When using a generic runner like GitHub Actions, these features are lost unless the user rebuilds them. For example, drift detection would require a scheduled GitHub Action (via schedule triggers) that runs a terraform plan and alerts the team if changes are detected. Policy enforcement would require integrating a separate step in the YAML workflow to run a tool like terrascan or checkov against the plan output.
Alternatives and the Spacelift Ecosystem
For organizations that find GitHub Actions too manual but HCP Terraform too restrictive or expensive, alternatives like Spacelift exist. Spacelift positions itself as a cost-effective alternative that bridges the gap between a generic CI/CD tool and a managed Terraform service.
Spacelift supports a wide array of tools beyond Terraform, including OpenTofu, Terragrunt, CloudFormation, Pulumi, Ansible, and Kubernetes. Its primary value proposition in the context of the "GitHub Actions vs.
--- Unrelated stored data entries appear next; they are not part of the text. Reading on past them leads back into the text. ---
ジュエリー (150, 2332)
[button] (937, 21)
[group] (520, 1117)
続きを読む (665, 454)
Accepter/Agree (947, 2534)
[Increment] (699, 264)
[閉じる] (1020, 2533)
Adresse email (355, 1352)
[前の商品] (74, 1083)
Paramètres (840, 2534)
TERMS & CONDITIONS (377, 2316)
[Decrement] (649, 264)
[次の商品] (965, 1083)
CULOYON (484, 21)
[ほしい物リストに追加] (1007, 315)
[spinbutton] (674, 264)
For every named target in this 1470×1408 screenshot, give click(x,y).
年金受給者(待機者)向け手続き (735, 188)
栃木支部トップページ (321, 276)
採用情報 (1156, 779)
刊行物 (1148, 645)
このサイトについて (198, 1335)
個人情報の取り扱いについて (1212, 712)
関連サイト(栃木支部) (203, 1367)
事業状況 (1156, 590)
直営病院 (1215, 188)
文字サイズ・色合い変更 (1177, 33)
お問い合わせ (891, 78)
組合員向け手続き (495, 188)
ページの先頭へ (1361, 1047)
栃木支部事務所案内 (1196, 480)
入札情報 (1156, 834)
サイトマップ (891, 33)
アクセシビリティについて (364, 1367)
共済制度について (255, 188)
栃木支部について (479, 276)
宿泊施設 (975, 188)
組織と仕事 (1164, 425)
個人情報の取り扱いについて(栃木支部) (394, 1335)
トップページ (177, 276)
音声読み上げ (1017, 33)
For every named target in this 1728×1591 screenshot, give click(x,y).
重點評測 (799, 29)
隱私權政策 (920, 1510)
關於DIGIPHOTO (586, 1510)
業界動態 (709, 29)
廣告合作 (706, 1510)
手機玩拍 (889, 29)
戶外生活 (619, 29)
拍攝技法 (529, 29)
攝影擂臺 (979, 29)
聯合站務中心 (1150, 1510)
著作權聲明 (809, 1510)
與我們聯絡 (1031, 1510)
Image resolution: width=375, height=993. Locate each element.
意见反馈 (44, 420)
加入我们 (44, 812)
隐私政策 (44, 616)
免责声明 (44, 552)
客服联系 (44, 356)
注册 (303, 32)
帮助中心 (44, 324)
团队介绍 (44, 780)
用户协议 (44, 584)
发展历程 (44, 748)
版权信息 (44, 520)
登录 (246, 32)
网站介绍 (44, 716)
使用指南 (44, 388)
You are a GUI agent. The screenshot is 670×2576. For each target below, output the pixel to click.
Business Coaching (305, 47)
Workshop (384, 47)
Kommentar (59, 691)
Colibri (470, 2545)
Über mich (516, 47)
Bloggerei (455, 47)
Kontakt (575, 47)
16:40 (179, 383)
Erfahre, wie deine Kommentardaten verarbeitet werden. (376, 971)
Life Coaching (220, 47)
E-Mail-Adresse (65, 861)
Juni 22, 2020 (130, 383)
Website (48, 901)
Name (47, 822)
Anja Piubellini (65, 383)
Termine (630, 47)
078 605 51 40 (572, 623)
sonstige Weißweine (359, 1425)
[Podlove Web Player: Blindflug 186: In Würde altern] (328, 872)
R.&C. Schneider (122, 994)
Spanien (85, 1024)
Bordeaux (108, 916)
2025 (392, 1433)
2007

HCP Terraform" debate is its support for:
- Self-hosted and on-premises workers: Providing more control over the execution environment than GitHub-hosted runners.
- Native Drift Detection: Removing the need to manually script drift checks in YAML.
- Workflow Customization: Offering a more structured approach to pipeline orchestration than raw GitHub Action files.
Detailed Analysis of the Transition Path
The transition from a managed Terraform environment to a GitHub Actions-driven environment is not merely a change of tools, but a change in operational philosophy. The user moves from being a consumer of a platform to being the architect of a platform.
The impact of this shift is most evident in the lifecycle of a pull request. In a managed environment, the VCS integration automatically triggers a plan and presents it in a dedicated UI. In the GitHub Actions model, the engineer must define the on: pull_request trigger, configure the hashicorp/setup-terraform action, execute terraform plan, and then use a mechanism (such as stefanproctor/terraform-pr-comment or similar) to post the plan results back to the pull request for review.
Furthermore, the lack of a managed state means the engineer must handle the "state lock" failure. If a GitHub Action job is cancelled mid-apply, the state lock may remain active. In HCP Terraform, this is handled by the platform. In GitHub Actions, the engineer must manually intervene using terraform force-unlock or implement sophisticated error-handling scripts within the workflow to ensure the environment is cleaned up.
Conclusion
The ability to operate Terraform via GitHub Actions without the requirement of HCP Terraform is entirely feasible and provides a high degree of flexibility and integration. However, this autonomy comes at the cost of increased operational complexity. The removal of the managed service means that the responsibility for state persistence, concurrency locking, secret rotation, and policy enforcement shifts entirely to the user.
The success of this model depends on the rigorous implementation of a remote backend (such as GCS or S3) and the adoption of modern security practices like OIDC. While the hashicorp/setup-terraform action simplifies the installation and execution of the CLI, it does not replace the governance features of a dedicated infrastructure orchestration platform. Ultimately, the choice depends on the maturity of the team: those who prioritize rapid, repo-centric automation and have the expertise to build their own guardrails will find GitHub Actions superior, while those requiring centralized governance and reduced operational overhead will continue to rely on managed solutions.